• **Task data**:

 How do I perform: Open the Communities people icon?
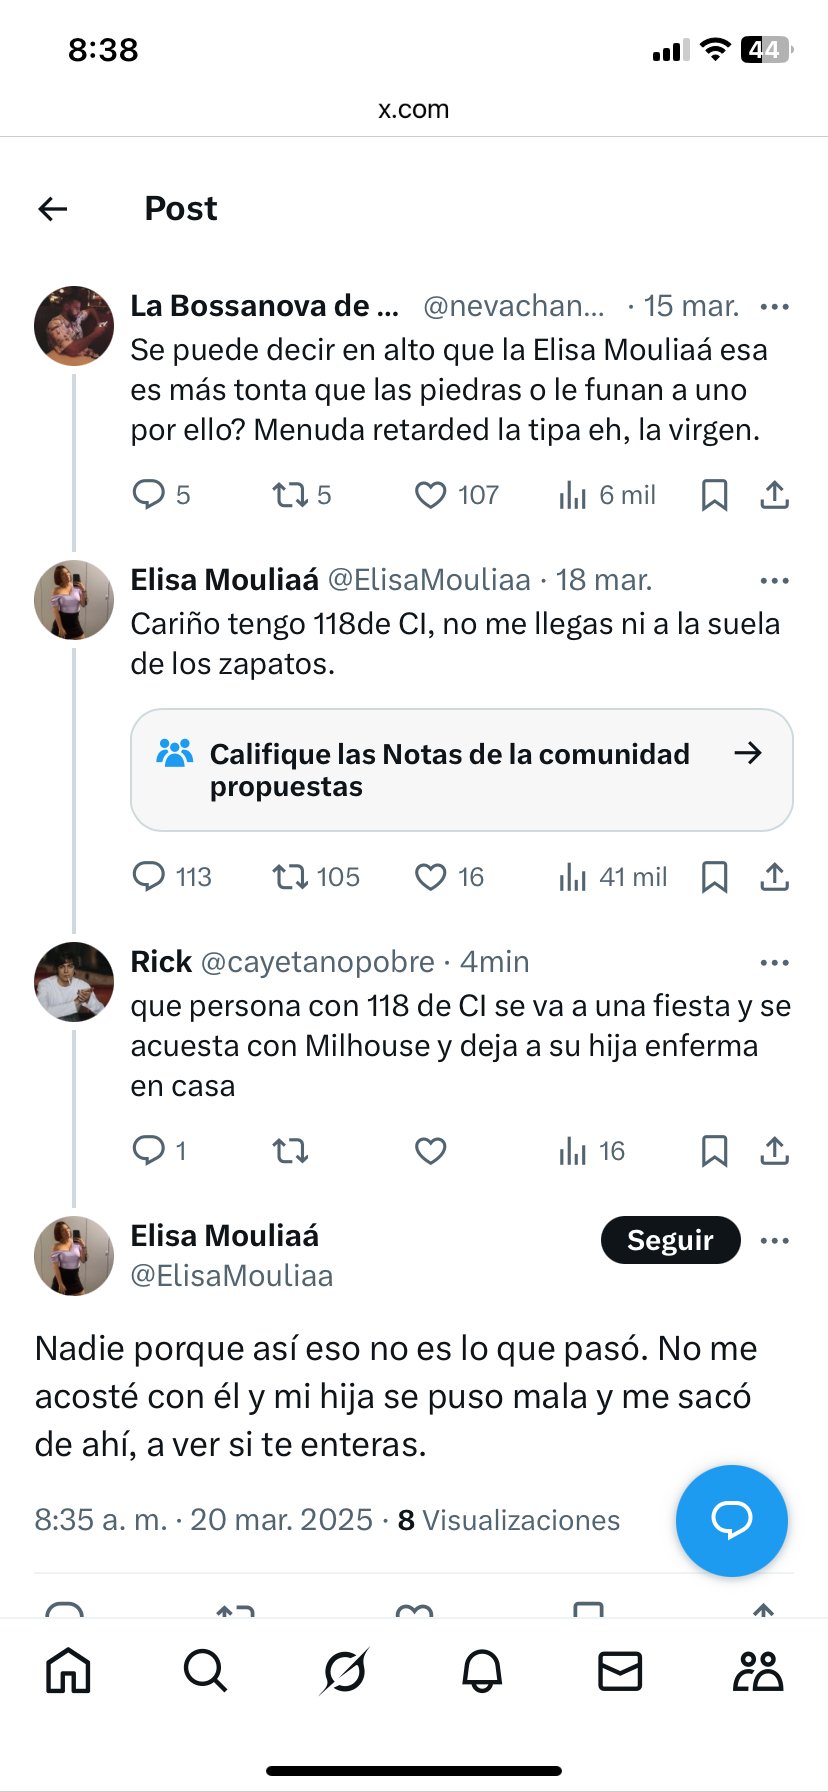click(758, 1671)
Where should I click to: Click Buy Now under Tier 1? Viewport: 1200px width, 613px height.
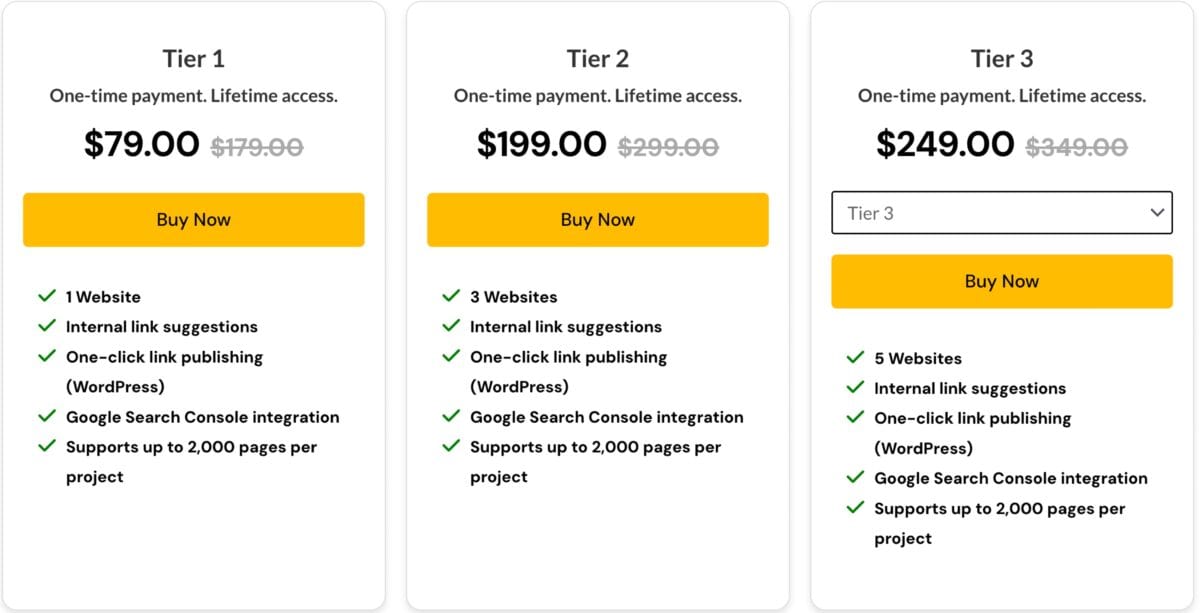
* * *
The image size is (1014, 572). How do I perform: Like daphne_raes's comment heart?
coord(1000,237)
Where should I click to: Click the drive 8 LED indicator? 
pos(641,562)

• **Work item**:
Without the pictures, give again exactly the lines above starting at the line containing "How do I perform: Open" and ending at the line containing "Where should I click to: Click Buy".

• **Result below**:
 How do I perform: Open the Communities people icon?
click(758, 1671)
Where should I click to: Click Buy Now under Tier 1? Viewport: 1200px width, 613px height.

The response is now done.